**Opdrachten:**
A. Geef het deel van het fragment over Berlijn opnieuw weer dat opent met de woorden "Al het goede" en sluit met "recht op heeft.".
B. Beantwoord de volgende vragen over het fragment over Berlijn.
(i) Met welke twee woorden wordt al het goede samengevat?
(ii) Hoe hoog is de staatstoelage die Wulff per jaar zou krijgen?
(iii) Waarvan is het aftreden van Wulff volgens het fragment eerder een teken?
C. Pak het fragment over Berlijn op waar het ophoudt en schrijf de tekst verder.

**Geselecteerd fragment:**
____
Al het goede in twee woorden: arm aber sexy. Berlijn zelf, hopelijk kan de stad dat nog een tijdje volhouden, al is ze niet meer alleen populair onder experimenterende kunstenaars maar ook onder allerlei (Nederlandse) ondernemers, kleinere bedrijven vaak, die hier ruimte krijgen, letterlijk en figuurlijk, en een aangenaam werkklimaat aantreffen om hun diensten en goederen te verspreiden. Berlijn is ontspannen, misschien Duitsland in het algemeen wel, het gaat er goed, ondanks alle perikelen op Europees niveau.
Inmiddels is president Wulff afgetreden maar daar ligt niemand wakker van. Eerder is het een teken van een functionerende democratie. De laatste ronde in zijn affaire is ingegaan: het is de bedoeling dat hij een staatstoelage van Euro 200.000,- per jaar krijgt. De discussie gaat erover of hij daar recht op heeft.
____
**Gegevens:**
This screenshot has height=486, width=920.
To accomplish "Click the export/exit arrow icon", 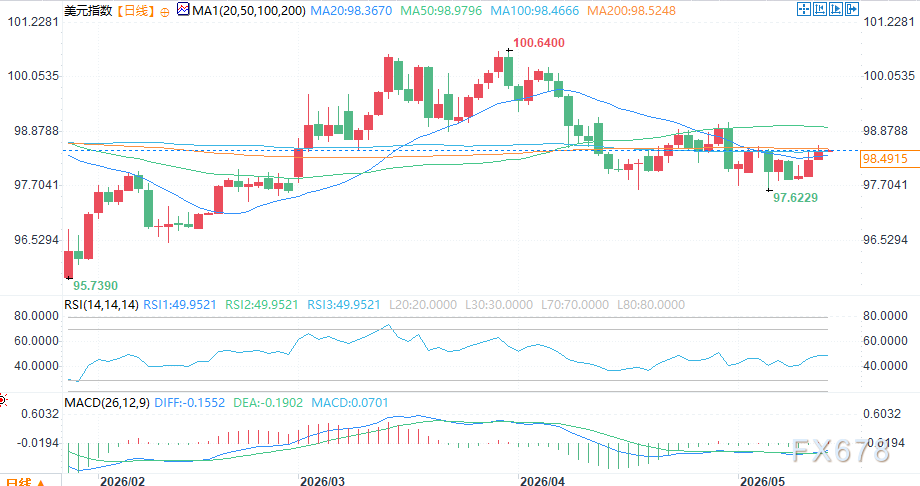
____
**Antwoorden:**
A.
Al het goede in twee woorden: arm aber sexy. Berlijn zelf, hopelijk kan de stad dat nog een tijdje volhouden, al is ze niet meer alleen populair onder experimenterende kunstenaars maar ook onder allerlei (Nederlandse) ondernemers, kleinere bedrijven vaak, die hier ruimte krijgen, letterlijk en figuurlijk, en een aangenaam werkklimaat aantreffen om hun diensten en goederen te verspreiden. Berlijn is ontspannen, misschien Duitsland in het algemeen wel, het gaat er goed, ondanks alle perikelen op Europees niveau.
Inmiddels is president Wulff afgetreden maar daar ligt niemand wakker van. Eerder is het een teken van een functionerende democratie. De laatste ronde in zijn affaire is ingegaan: het is de bedoeling dat hij een staatstoelage van Euro 200.000,- per jaar krijgt. De discussie gaat erover of hij daar recht op heeft.

B.
(i) Arm aber sexy.
(ii) Euro 200.000,- per jaar.
(iii) Van een functionerende democratie.

C.
Nu wordt Joachim Gauck president, de man die twee jaar geleden ook al een meerderheid had in het parlement. In die tijd is zijn benoeming tegengehouden door Frau Merkel die per se een CDU-getrouwe op de post wilde. Ze had geen wapenen meer om dat staaltje te herhalen. Dit noemen wij gerechtigheid.
Evenzogoed ontbranden rond Gauck nu ook al de eerste discussies. Hij werd en wordt ondersteund door de liberalen, de sociaal-democraten en de ‘linksen’ en afficheert zich als ‘linken, liberalen Konservativen.’ Wat zegt deze volgorde? vragen analytici zich af. In de kranten voorbeelden als ‘weisser Schwarzer’ en ‘schwarzer Schimmel’. Voorbeelden waarbij het adjectief volslagen dominant wordt over het substantief. Want zeg nu zelf: als een schimmel zwart is, is het geen schimmel meer, en als een zwarte wit is, is hij geen zwarte meer.
Gauck dacht misschien alles en iedereen te kunnen verenigen, maar zo makkelijk zal dat niet gaan.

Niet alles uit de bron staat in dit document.